▶ TASK TO CARRY OUT: Below are some records; find each line that carries the word "text" and copy it.

════════════════

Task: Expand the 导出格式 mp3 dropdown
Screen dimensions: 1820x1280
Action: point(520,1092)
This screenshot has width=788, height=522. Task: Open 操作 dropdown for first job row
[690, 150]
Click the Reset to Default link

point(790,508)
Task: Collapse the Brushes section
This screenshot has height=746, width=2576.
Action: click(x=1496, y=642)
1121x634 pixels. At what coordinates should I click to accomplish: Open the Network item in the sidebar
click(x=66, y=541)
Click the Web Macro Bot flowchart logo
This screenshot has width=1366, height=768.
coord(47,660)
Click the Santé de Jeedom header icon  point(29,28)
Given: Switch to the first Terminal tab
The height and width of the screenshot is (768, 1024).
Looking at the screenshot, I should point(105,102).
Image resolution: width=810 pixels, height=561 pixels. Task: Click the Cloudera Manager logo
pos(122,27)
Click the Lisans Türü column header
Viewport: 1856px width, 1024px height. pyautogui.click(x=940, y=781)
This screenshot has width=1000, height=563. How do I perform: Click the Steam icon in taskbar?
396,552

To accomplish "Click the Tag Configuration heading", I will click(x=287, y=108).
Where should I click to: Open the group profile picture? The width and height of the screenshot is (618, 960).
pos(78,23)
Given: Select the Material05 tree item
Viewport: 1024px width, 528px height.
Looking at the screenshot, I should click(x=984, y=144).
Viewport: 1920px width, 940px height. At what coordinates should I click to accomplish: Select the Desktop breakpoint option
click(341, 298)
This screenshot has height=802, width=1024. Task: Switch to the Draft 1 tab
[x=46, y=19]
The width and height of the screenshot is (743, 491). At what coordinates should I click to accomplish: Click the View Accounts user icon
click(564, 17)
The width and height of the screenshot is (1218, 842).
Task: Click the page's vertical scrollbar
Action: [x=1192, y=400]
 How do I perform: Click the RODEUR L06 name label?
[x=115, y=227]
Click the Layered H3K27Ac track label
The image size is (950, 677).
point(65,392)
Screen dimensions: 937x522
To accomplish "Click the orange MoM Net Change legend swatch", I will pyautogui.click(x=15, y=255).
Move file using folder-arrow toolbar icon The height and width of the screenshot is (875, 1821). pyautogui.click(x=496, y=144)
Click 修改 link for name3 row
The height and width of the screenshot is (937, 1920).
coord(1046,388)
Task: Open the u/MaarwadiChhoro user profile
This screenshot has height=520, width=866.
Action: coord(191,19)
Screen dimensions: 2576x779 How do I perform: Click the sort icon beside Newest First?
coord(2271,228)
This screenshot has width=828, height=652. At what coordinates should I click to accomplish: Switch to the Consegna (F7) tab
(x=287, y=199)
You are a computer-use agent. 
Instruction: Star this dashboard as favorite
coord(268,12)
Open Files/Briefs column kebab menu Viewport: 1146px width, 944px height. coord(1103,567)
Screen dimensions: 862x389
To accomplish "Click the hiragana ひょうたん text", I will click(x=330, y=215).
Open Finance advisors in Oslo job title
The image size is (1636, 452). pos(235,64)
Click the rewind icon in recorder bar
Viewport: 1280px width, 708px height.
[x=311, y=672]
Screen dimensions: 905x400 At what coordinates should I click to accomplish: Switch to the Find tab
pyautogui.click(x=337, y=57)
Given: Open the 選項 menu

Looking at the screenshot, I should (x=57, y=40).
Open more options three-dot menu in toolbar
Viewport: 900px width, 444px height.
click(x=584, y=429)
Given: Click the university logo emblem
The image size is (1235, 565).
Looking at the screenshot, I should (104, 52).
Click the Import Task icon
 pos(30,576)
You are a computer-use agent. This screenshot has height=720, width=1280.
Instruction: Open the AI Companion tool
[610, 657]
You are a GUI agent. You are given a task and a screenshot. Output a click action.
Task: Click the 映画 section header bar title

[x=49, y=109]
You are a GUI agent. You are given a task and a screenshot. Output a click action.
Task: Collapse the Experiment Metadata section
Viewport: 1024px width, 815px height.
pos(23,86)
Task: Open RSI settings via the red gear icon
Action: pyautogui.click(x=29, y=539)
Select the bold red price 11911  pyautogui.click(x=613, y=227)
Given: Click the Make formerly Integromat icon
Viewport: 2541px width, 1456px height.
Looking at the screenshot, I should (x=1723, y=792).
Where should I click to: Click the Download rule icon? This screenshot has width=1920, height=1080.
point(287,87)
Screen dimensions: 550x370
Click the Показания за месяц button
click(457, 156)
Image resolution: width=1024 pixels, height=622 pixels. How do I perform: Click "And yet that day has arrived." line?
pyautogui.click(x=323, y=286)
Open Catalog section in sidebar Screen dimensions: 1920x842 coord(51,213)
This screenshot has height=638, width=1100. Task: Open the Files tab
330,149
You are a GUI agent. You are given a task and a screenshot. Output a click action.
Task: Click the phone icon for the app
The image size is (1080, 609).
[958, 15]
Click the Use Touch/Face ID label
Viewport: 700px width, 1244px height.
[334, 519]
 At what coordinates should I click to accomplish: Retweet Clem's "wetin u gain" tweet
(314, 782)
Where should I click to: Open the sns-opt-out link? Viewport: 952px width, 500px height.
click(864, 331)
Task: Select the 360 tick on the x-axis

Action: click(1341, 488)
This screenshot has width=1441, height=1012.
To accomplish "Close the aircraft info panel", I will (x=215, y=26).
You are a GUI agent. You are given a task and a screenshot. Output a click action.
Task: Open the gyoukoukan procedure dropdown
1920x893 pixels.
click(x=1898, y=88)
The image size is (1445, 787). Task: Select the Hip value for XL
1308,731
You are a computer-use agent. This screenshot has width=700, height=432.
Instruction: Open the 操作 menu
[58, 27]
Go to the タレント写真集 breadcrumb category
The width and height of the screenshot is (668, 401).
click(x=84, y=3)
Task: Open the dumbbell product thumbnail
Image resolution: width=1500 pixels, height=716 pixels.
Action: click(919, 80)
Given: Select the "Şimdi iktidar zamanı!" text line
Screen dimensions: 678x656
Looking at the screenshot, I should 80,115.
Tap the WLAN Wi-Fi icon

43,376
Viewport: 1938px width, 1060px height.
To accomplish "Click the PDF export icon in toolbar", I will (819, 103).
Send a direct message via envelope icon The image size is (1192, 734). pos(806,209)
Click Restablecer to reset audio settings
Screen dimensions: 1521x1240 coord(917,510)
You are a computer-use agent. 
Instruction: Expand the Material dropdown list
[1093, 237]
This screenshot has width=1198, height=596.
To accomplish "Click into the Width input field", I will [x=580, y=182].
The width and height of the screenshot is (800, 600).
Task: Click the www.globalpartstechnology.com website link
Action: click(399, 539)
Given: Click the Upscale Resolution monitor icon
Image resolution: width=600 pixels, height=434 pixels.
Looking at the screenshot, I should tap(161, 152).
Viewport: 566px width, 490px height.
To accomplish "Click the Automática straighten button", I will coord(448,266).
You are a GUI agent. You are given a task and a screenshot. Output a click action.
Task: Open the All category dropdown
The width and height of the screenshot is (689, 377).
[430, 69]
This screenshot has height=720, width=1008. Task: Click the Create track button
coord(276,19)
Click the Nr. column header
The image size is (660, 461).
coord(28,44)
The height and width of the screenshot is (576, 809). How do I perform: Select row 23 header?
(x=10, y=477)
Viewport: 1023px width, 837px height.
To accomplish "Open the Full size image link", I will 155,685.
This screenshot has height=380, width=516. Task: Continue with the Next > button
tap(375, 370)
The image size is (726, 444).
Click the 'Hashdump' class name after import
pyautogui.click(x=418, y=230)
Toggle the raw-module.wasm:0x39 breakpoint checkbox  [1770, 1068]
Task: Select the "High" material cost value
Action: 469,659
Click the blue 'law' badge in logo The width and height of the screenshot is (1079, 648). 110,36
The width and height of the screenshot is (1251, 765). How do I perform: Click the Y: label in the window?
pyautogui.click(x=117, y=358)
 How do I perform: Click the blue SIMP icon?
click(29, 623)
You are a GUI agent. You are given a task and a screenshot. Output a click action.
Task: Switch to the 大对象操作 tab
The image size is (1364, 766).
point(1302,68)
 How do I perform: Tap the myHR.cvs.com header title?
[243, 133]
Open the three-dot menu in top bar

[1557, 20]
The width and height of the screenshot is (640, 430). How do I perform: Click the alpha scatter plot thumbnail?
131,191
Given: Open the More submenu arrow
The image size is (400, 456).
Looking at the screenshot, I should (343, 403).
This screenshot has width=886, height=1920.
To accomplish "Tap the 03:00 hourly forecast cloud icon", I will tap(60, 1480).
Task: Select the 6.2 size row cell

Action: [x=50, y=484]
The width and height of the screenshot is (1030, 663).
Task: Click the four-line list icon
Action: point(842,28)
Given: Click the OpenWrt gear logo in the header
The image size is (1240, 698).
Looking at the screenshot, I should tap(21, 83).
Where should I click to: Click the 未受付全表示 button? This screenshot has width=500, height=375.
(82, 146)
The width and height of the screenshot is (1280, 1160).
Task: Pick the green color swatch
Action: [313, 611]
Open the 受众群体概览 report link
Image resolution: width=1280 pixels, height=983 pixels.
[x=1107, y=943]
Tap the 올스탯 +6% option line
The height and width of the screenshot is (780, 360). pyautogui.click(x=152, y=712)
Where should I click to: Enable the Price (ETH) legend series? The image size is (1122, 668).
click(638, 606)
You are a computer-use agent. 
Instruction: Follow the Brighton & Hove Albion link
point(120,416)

════════════════

▶ PROBLEM SOLUTION:
To accomplish "Click the hiragana ひょうたん text", I will click(x=330, y=215).
Given: Select the "Şimdi iktidar zamanı!" text line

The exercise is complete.